A Spatiotemporal Hierarchical Analysis Method for Urban Traffic Congestion Optimization Based on Calculation of Road Carrying Capacity in Spatial Grids

Abstract

Traffic congestion is a globally widespread problem that causes significant economic losses, delays, and environmental impacts. Monitoring traffic conditions and analyzing congestion factors are the first, challenging steps in optimizing traffic congestion, one of the main causes of which is regional spatiotemporal imbalance. In this article, we propose an improved spatiotemporal hierarchical analysis method whose steps include calculating road carrying capacity based on geospatial data, extracting vehicle information from remote sensing images to reflect instantaneous traffic demand, and analyzing the spatiotemporal matching degree between roads and vehicles in theory and in practice. First, we defined and calculated the ratio of carrying capacity in a regional road network using a nine-cell-grid model composed of nested grids of different sizes.
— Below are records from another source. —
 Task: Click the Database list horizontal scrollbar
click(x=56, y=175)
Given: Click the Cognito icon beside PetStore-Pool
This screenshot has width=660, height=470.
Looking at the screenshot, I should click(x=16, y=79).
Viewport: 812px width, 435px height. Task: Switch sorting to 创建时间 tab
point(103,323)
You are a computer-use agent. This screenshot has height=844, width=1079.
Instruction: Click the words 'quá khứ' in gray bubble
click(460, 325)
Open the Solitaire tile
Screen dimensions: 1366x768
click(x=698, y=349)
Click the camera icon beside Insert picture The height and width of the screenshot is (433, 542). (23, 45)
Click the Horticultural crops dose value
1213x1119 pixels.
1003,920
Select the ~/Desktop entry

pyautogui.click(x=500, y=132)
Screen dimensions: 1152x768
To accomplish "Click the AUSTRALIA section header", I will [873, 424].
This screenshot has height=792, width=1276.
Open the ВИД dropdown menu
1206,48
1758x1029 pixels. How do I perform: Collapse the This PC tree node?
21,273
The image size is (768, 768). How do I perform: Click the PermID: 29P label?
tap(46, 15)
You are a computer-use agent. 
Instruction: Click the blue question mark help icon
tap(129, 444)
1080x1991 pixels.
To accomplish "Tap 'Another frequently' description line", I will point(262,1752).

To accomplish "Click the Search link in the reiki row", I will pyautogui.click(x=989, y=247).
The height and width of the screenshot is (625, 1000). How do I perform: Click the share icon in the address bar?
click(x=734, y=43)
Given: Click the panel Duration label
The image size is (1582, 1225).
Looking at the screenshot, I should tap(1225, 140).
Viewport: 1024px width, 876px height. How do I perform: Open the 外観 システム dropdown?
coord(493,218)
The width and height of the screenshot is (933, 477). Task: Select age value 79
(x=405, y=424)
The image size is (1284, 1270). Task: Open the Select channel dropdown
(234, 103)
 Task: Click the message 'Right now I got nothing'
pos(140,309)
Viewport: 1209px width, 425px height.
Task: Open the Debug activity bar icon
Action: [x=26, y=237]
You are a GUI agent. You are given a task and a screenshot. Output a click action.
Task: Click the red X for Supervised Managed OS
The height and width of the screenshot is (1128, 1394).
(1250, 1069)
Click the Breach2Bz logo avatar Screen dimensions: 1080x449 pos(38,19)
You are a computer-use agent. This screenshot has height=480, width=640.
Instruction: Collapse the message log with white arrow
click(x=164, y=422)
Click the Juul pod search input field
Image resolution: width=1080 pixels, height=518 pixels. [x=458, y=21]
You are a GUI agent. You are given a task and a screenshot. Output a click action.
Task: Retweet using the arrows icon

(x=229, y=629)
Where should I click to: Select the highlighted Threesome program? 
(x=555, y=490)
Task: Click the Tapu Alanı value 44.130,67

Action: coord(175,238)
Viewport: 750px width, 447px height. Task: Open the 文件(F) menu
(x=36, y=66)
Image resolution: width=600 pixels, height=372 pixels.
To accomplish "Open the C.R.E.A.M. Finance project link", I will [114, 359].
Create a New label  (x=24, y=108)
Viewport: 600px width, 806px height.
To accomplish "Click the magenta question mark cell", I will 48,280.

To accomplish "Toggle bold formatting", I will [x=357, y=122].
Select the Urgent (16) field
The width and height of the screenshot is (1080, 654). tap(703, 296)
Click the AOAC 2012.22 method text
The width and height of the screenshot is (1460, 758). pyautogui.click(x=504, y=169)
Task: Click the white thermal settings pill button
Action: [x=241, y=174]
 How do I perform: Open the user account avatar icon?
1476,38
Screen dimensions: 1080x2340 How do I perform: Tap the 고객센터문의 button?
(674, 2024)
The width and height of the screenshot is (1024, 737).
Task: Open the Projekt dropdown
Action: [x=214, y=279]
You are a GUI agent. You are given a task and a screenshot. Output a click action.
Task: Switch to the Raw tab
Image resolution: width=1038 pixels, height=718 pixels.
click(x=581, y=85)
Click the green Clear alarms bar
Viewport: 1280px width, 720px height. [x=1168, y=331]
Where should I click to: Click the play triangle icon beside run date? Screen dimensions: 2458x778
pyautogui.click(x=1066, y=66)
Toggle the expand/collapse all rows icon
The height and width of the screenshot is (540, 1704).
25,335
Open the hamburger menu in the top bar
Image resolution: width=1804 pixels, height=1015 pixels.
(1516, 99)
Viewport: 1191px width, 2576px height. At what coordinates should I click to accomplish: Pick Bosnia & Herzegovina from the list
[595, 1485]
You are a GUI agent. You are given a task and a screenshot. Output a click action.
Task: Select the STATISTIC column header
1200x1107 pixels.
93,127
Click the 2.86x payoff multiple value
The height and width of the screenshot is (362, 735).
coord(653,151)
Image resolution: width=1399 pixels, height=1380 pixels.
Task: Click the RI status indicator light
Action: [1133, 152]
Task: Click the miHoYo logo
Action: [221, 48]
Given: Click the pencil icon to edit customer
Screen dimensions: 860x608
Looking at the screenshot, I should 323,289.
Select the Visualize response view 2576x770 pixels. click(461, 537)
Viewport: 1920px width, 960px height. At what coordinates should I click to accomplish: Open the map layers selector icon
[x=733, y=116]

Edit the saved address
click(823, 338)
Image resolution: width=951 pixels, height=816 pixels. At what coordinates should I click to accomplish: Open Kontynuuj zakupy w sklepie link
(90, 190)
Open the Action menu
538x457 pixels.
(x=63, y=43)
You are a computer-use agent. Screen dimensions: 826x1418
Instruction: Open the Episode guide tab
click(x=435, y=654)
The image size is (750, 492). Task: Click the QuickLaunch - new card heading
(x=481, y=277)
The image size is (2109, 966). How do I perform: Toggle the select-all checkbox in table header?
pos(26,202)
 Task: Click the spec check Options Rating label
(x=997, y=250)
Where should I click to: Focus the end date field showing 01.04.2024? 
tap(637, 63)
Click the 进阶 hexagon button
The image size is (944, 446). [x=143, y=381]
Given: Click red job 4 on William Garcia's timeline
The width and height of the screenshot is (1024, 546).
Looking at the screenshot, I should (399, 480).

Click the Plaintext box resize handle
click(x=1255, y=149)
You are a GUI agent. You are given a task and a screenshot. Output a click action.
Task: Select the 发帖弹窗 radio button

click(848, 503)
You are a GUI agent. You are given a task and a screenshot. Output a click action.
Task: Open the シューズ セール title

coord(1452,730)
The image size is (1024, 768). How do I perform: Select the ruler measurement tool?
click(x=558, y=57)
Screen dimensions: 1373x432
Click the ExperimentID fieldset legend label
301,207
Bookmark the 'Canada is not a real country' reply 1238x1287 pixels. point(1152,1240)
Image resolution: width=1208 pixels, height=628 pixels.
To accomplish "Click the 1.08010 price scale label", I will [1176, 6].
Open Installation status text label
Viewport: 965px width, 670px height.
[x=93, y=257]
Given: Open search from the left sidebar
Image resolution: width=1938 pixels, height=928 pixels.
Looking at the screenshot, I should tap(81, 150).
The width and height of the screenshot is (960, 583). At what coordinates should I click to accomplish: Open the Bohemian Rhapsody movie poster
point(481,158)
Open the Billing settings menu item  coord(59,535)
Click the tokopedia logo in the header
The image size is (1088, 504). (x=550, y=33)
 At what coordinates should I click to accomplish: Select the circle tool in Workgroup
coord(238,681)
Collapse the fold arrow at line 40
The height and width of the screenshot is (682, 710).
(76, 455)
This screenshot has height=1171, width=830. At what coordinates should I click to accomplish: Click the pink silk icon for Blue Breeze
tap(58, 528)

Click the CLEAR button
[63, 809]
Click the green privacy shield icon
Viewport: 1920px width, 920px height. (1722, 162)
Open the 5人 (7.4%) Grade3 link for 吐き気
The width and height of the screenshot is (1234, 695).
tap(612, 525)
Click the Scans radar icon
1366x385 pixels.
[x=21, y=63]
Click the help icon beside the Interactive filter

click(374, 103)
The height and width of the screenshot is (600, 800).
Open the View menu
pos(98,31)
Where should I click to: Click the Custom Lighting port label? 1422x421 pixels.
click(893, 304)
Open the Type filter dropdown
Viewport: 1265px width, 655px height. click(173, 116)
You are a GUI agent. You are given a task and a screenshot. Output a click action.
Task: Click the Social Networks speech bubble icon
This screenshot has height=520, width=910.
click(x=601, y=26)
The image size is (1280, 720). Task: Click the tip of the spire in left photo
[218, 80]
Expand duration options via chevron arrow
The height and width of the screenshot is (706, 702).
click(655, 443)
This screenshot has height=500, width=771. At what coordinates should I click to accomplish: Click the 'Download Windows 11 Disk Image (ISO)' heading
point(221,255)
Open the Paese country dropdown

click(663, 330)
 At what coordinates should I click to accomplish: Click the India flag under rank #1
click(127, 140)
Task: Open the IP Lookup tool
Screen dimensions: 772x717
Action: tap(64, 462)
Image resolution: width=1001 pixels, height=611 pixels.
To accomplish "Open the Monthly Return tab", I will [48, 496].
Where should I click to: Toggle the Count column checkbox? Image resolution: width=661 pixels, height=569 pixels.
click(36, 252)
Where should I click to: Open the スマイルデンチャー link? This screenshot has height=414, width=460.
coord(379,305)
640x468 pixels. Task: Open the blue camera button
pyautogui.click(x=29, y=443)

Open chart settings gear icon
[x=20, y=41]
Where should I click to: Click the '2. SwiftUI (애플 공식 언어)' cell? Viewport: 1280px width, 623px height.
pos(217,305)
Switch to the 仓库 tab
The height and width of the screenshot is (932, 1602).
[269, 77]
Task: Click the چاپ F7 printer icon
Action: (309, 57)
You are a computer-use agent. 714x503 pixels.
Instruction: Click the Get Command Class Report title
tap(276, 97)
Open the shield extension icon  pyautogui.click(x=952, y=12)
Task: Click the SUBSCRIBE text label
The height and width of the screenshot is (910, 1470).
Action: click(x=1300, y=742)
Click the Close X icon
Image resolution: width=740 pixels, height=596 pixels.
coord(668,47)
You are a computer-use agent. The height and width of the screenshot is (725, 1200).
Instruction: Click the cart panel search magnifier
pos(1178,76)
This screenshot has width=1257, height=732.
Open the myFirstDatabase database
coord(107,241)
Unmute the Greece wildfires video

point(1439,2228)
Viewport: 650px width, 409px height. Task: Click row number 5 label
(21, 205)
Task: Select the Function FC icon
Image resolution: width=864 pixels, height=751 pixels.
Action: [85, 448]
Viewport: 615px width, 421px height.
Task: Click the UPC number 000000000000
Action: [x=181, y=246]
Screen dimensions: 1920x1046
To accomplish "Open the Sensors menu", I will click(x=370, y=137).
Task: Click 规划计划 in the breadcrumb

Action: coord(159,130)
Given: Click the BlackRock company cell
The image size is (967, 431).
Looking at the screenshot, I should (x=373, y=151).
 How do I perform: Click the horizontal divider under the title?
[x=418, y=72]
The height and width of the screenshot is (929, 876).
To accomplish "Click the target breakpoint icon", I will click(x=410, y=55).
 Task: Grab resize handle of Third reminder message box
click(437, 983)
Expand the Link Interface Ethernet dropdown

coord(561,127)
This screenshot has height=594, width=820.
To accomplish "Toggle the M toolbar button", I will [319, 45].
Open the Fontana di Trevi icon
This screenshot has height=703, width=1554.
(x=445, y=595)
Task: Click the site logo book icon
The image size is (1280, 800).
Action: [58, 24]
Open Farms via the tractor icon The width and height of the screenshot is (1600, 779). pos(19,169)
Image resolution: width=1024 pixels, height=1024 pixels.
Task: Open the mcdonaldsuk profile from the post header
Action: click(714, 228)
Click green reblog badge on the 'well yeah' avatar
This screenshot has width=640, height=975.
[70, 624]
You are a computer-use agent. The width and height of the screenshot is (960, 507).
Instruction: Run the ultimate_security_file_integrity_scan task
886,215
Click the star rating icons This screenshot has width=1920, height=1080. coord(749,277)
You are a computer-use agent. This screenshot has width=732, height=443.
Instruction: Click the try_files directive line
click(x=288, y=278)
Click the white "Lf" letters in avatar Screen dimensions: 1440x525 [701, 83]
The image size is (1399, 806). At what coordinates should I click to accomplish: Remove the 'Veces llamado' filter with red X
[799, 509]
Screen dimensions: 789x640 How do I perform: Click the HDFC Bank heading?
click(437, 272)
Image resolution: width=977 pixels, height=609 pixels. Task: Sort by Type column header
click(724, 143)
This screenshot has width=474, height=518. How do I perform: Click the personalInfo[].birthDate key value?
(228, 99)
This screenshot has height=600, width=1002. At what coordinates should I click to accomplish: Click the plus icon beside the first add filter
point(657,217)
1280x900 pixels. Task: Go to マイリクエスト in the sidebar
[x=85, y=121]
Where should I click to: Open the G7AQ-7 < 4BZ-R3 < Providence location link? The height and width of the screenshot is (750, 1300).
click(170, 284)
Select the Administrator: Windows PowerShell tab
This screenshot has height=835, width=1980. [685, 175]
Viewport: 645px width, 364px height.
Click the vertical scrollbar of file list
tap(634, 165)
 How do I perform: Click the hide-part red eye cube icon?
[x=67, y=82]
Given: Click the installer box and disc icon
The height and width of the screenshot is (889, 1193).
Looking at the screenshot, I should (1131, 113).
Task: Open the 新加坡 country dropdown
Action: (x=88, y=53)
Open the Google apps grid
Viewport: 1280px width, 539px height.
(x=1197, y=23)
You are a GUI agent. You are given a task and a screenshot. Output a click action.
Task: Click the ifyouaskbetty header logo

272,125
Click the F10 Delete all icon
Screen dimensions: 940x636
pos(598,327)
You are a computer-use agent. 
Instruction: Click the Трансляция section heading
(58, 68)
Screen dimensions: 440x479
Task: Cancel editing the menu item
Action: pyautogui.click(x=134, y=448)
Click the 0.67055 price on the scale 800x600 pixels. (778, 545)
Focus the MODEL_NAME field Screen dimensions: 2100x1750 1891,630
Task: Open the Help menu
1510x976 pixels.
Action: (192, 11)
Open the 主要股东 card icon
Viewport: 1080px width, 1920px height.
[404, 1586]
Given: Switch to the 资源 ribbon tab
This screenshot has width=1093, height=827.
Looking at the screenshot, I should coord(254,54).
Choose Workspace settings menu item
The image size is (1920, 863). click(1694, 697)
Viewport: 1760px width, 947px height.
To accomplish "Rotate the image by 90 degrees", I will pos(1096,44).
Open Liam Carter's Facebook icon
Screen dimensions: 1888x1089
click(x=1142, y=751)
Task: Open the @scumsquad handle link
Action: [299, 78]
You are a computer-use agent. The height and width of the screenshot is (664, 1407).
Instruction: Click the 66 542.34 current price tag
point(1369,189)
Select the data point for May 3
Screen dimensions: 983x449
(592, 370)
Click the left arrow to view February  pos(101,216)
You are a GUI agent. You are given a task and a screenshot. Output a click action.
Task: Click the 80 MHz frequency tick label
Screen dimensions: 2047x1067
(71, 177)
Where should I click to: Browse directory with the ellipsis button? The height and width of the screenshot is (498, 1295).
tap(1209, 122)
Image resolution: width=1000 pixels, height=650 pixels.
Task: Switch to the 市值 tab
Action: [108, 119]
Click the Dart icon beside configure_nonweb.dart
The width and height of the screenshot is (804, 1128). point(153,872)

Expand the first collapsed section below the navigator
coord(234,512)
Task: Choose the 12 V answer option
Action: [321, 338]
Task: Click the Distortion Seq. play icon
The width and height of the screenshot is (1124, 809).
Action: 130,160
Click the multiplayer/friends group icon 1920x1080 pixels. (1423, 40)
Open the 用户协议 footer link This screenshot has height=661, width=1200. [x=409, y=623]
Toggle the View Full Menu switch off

By the conservation law of flow, we determined unbalanced areas in the road network configuration using the ratio of the carrying capacity of the central cell to that of the nine grid cells. Then, we designed a spatiotemporal analysis method for traffic congestion using real-time traffic data as the dependent variables and five selected spatial indicators relative to the spatial grids as the independent variables. The proposed spatiotemporal analysis method was applied to Chengdu, a typical provincial capital city in China. The relationships among regional traffic, impact factors, and spatial heterogeneity were analyzed. The proposed method effectively integrates GIS, remote sensing, and deep learning technologies. It was further demonstrated that our method is reliable and effective and enhances the coordination of congested areas by virtue of a fast calculation speed and an efficient local balance adjustment.